Reputation: 1058
I am trying to scrape data from www.speedtest.net/awards/ca/ontario and when I go down some paths the standard functions seems to work, but other paths it doesn't. I'm not sure why.
For example if I go into the header and look for script it works
library(rvest)
URL<-read_html("http://www.speedtest.net/awards/ca/ontario")
test1<-html_nodes(URL,xpath='/html/head/script[1]')
test1
This will return {xml_nodeset (1)} as expected.
But if I go into the body and try something similar
test2<-html_nodes(URL,xpath='/html/body/script[1]')
test2
I get {xml_nodeset (0)}.
Why can I not get to the nodes that are under body?
I'm trying to use the code below but I've traced my issue back to the problem described above.
real<-html_nodes(URL,xpath='/html/body/div[1]/div[3]/div/div[2]/div/div[3]/div[2]/table')
real
Any ideas?
Upvotes: 4
Views: 11017
Reputation: 1058
Thanks. Using the css tag search I was able to come up with this which works great to get the table I wanted (the one in the bottom right).
library(rvest)
URL<-read_html("http://www.speedtest.net/awards/ca/ontario")

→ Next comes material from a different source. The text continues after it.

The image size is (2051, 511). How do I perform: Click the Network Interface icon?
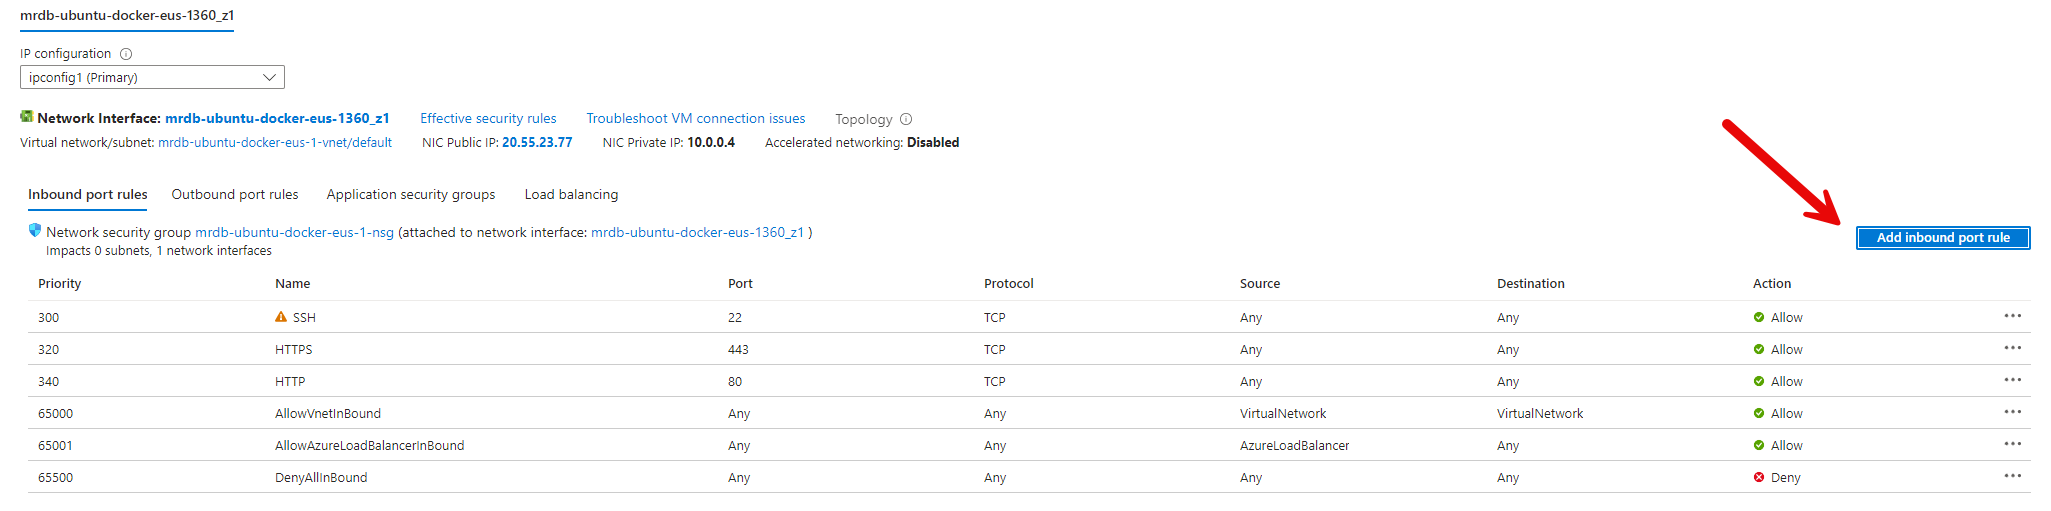27,117
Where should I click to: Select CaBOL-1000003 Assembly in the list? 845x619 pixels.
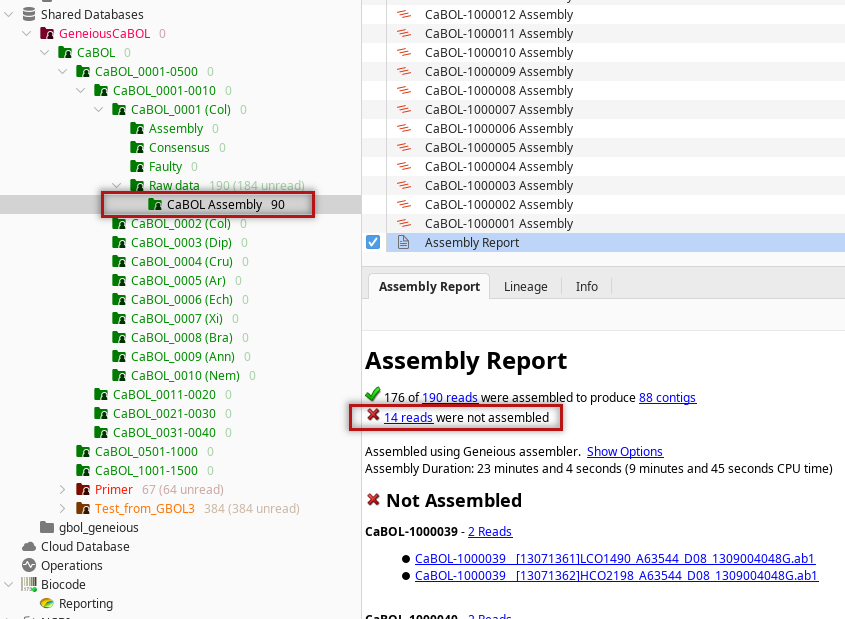coord(498,186)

table<-html_nodes(URL, "table")
table<-html_table(table)[[2]]
Upvotes: 3
Reputation: 24079
Try this, may not be complete but it should provide a head start in answering your question:
library(rvest)
URL<-read_html("http://www.speedtest.net/awards/ca/ontario")
#find the table rows in the page
table<-html_nodes(URL, "tbody tr")
#pull info from the table rows
num<-html_text(html_nodes(table, "td.u-align-right"))
provider<-html_text(html_nodes(table, "td.cell-provider-name"))
#final data.frame with a table of the results
df<-data.frame(provider, matrix(num, ncol=3, byrow=TRUE))
With rvest I find it easier to search for the css tag as opposed to the xpath.
Upvotes: 1